David McGee, Partner at Strategy& with PwC Ireland, said Ireland’s long-term economic resilience depends on strengthening the indigenous business sector alongside its successful foreign direct investment model.
“While Ireland excels at fostering startups, the central challenge lies in scaling these companies into global players,” he said. “A coordinated national approach is needed.”
The report groups the main challenges facing scaling businesses under what it calls the “three Cs” – capital, capability and culture.
PwC says access to growth capital continues to be one of the biggest barriers for ambitious Irish firms, particularly those seeking later-stage funding.
The report notes that Ireland’s venture capital market remains relatively small, leaving many businesses dependent on internal funding and reluctant to pursue external debt or equity financing. As a result, firms can become undercapitalised at critical stages of growth.
PwC points to international examples such as Singapore’s sovereign-backed Temasek fund as models that have helped accelerate the development of indigenous companies.
It suggests Ireland could further leverage resources through the Ireland Strategic Investment Fund, increased collaboration with the European Investment Bank and greater mobilisation of private and family-owned capital.
The availability of skilled workers is also constraining growth ambitions.
According to PwC’s 2026 Irish CEO Survey, 60% of Irish business leaders report difficulties accessing key skills. Shortages are particularly evident at senior leadership and specialist levels, making it difficult for companies to build the management expertise required to scale internationally.
The report highlights measures such as expanded technology education, apprenticeships and improvements to employee share ownership schemes as potential ways to strengthen the talent pipeline.
PwC also argues that cultural attitudes towards growth and risk are restricting the expansion of many Irish businesses.
Just 14% of Irish CEOs report having a high tolerance for risk in innovation projects, according to the firm.

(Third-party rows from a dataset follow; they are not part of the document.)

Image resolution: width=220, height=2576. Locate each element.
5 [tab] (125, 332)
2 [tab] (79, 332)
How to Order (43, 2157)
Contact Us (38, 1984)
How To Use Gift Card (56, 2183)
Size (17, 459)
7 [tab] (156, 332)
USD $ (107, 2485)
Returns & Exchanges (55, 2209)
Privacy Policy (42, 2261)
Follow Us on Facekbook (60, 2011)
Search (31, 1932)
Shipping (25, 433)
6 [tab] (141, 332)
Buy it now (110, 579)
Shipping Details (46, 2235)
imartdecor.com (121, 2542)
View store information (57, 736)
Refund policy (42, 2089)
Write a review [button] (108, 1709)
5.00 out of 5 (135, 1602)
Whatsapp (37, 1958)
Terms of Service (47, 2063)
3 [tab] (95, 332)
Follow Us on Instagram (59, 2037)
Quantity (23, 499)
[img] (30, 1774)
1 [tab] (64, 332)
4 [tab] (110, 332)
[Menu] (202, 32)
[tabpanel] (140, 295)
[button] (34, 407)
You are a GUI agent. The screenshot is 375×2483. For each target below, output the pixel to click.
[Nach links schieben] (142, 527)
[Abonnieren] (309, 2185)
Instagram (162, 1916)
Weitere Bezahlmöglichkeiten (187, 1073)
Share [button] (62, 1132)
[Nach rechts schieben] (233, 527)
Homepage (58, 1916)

The report suggests a broader tendency towards caution around investment and expansion is limiting the potential of many SMEs.
PwC said scaling should be viewed as a national strategic priority rather than simply an issue for individual businesses.
The firm is calling for greater recognition of indigenous business success stories and stronger peer networks to encourage more companies to pursue ambitious growth plans.
To address the challenges, PwC has proposed a 10-point multi-year plan that includes tax reforms, new sources of growth capital, talent initiatives and measures designed to encourage companies to retain headquarters and intellectual property in Ireland.
Among the recommendations are the creation of a sovereign scale-up capital fund, reforms to capital gains tax and entrepreneur reliefs, enhanced employee ownership schemes, targeted visa programmes and leadership development initiatives.
Colm O’Callaghan, Tax Partner at PwC Private, said urgent action is needed as international competition intensifies.

“As Ireland seeks to remain competitive globally, tackling these structural challenges across capital, capability and culture will be essential to unlocking the next phase of business growth,” he said.
“Ireland is in a global race to scale its indigenous enterprises. The opportunity is clear – but so too is the threat if we do nothing. Therefore, this needs urgent and decisive action, without which the next generation of Irish multinationals risk being built elsewhere.”